- [What needs to be done]: Copy the material below word for word, keeping each line unchanged and in the same order.

===== Records shown

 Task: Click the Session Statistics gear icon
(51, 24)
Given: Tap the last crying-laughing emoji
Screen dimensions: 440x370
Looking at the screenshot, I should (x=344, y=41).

==========

- [Response]:
 Task: Click the Session Statistics gear icon
(51, 24)
Given: Tap the last crying-laughing emoji
Screen dimensions: 440x370
Looking at the screenshot, I should (x=344, y=41).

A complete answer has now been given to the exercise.